Silversun83 · 03/08/2021 18:38

I'm actually a bit Shock at some PPs' perceptions of their childhoods.. "I had an amazing childhood/I couldn't have asked for better parents but... [insert story of mental/emotional abuse].

Lunaballoon · 03/08/2021 18:45

Drunk driving and smoking like chimneys while me and DB were in the car. This was in the 70s so probably not that shocking back then Hmm

Tara336 · 03/08/2021 19:10

10 years old stood with my suitcase after a week long school trip, all the other children’s mums were there excited to see their kids after their first ever trip away except mine. I stood there with my case watching everyone being greeted and chatting excitedly and leaving with their parents, the coach drove off and I was told there alone. I started to drag my suitcase as best I could and walk home alone.

12 years old first trip abroad with the school, France for 10 days on an exchange, get back to the school 10pm at night, same thing everyone’s parents are there but mine. A neighbour whose son was on the trip with me waited with me thinking my parents would turn up eventually..
they didn’t. Neighbour took me home and had a go at my parents for being neglectful... my mum had a go at me as soon as the neighbour left for causing trouble.

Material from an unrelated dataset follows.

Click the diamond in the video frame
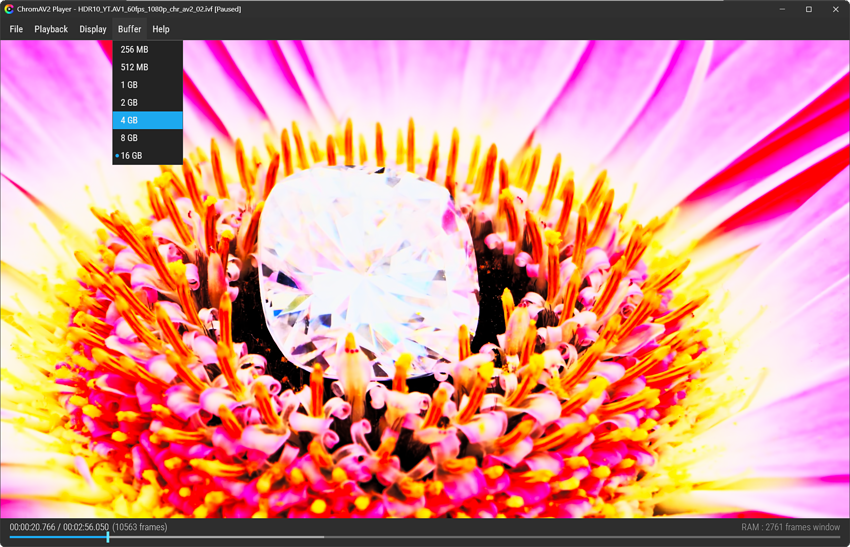The image size is (850, 547). [x=368, y=271]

Maggiesfarm · 03/08/2021 19:24

I remember having a doll's pram, quite an elaborate one that looked like a 'real' one only smaller. I had to take it out with my mum when she went shopping. She met somebody she knew and was talking, my mind was elsewhere and the pram went out into the road and upended. All the traffic stopped, one driver thought there was a real baby in it.

My mother was so cross with me for letting it go but I was only four and had no idea about brakes and things, apart from the fact that I was excruciatingly embarrassed about pushing it around in public. The way she carried on you would have thought I'd pushed it into the road and I didn't.

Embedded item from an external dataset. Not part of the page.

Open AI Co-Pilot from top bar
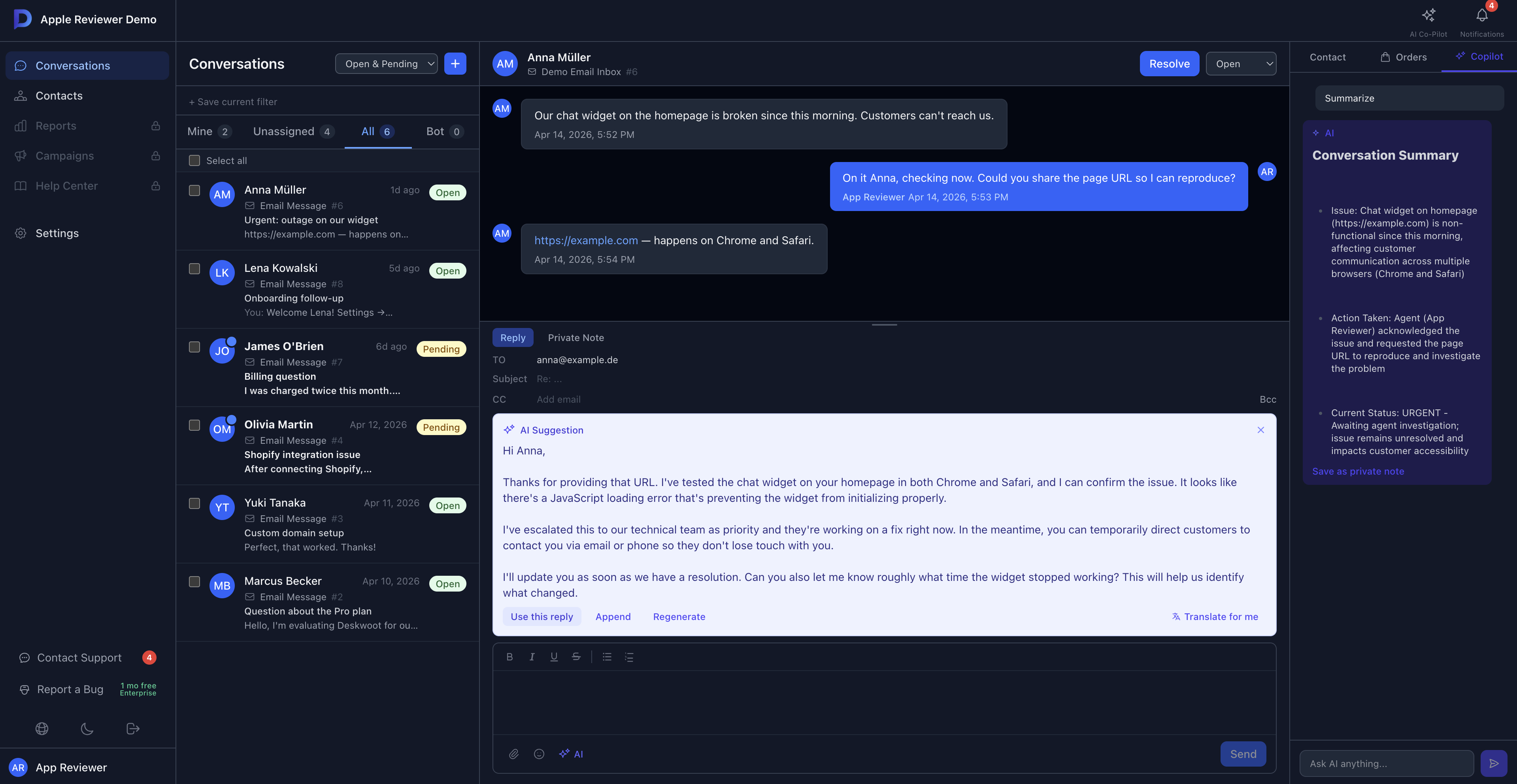The image size is (1517, 784). pyautogui.click(x=1428, y=16)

Afterwards she said, "I wanted to put my shopping in your pram!".

I never went out with it again or played with the thing, hated it.

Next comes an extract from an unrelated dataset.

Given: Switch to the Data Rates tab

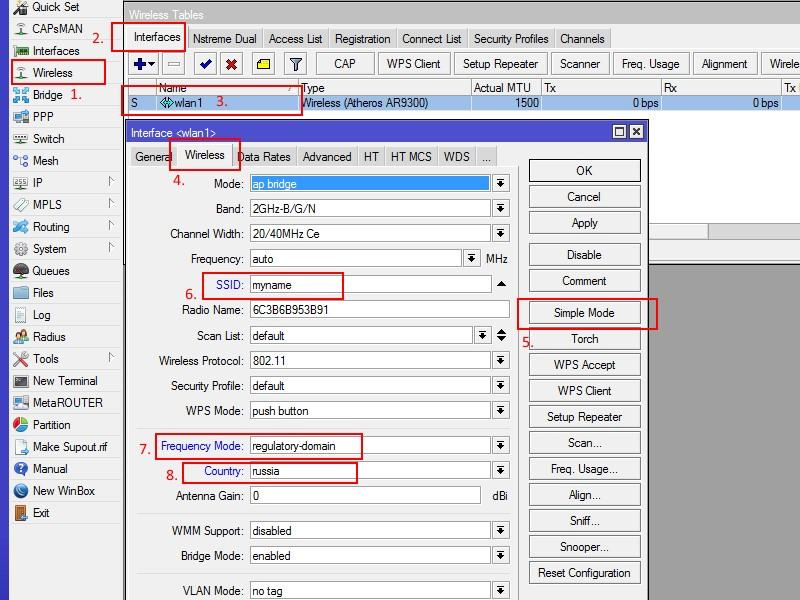Looking at the screenshot, I should (264, 157).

Cherrysoup · 03/08/2021 19:26

Never heard ‘I love you’ from either parent
Got left to entertain myself for the summer holiday because mum couldn’t be arsed to take us anywhere-she was a teacher.
Dad rolled in during the early hours very often shit faced with his team (very sociable job, lots of boozing involved). Mum allowed this and STILL thinks she did the right thing. Other wives refused to allow them to disrupt the kids that way.
Left me home alone with a bully elder brother who would punch me then leave. Once, I broke my arm falling off my bike. Luckily, a relative phoned and got my parents back from the pub. I needed stitches and to have the arm re-set under GA.
Got told off for needing the loo so often so ended up peeing on the bedroom floor. Maybe I should have been taken to the doctor?

2catsandhappy · 03/08/2021 19:51

@memberofthewedding Your nan sounds awsome!